N8 PRP Small Grant Holders have identified 5 key issues for the Domestic Violence Disclosure Scheme.

A new report from University of Liverpool’s School of Law and Social Justice, in partnership with University of Central Lancashire, examines ten years of Clare’s Law and the police handling of the Domestic Violence Disclosure Scheme (DVDS).

Researchers, Professor Sandra Walklate, Eleanor Rathbone Chair of Sociology, and Dr Charlotte Barlow, Reader in Criminal Justice and Policy, identified five key issues in the police delivery of DVDS, based on 10-years of evidence and data collection.

Ongoing concerns related to the purpose of DVDS, role and motivations of different parties, data gathering, time for information disclosure, and information delivery.

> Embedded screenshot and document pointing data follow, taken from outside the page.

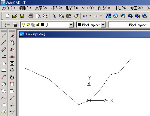
Task: Select the Rectangle draw tool
Action: pos(4,70)
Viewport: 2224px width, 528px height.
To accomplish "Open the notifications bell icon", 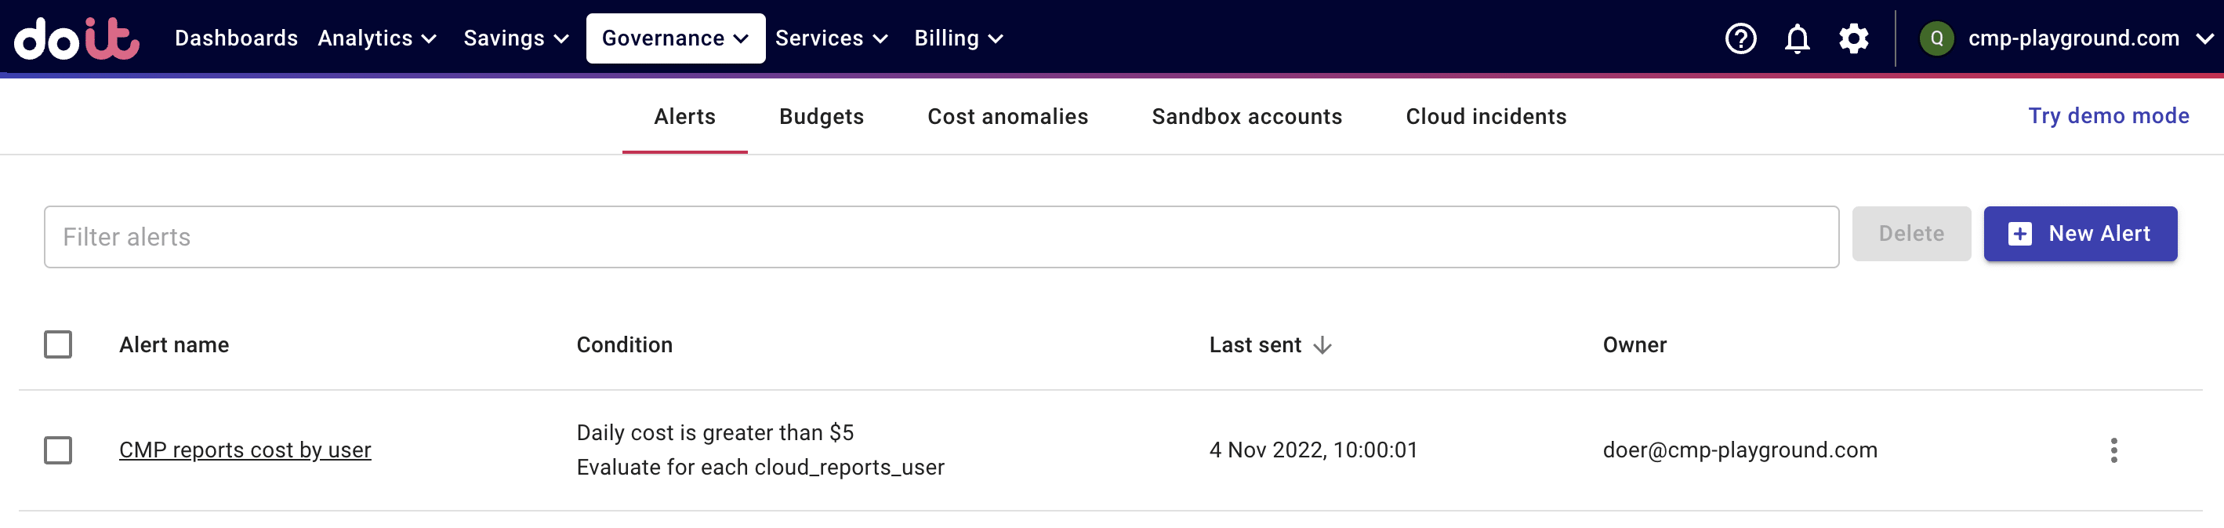I will [x=1797, y=39].
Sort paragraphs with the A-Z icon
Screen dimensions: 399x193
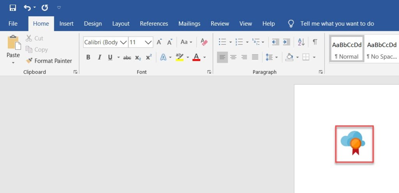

Recommendations made to the College of Policing encouraged a shift in the purpose of DVDS towards safeguarding rather than the current focus of ‘protection and empowerment’. By prioritising victim-survivors’ voices, the findings suggest this will increase engagement with the criminal justice process.

Further recommendations were made to individual police forces, to also prioritise requests from the victim-survivor themselves, rather than a third party.

Speaking of the report, Professor Sandra WalklateDepartment of Sociology, Social Policy, and Criminology, shared:

“These recommendations aim to refine the DVDS process, making it more effective in safeguarding those at risk of domestic abuse. By addressing the identified issues, the College of Policing and individual police forces can enhance their approach, ensuring that DVDS serves its intended purpose more efficiently and sensitively. This effort requires a concerted, nationwide effort to transform the way domestic abuse cases are handled, ultimately providing better protection and support for victims.”

This article was originally posted on University of Liverpool School of Law and Social Justice News page, 19 June 2024. Link to the original article. 

Professor Sandra Walklate and Dr Charlotte Barlow have delivered 2 N8 PRP Small Grants – Who is the Victim? Identifying the Victim in Coercive Control Cases (2023), and Police responses to coercive control: Developing a ‘coercive control learning tool’ for police (2018).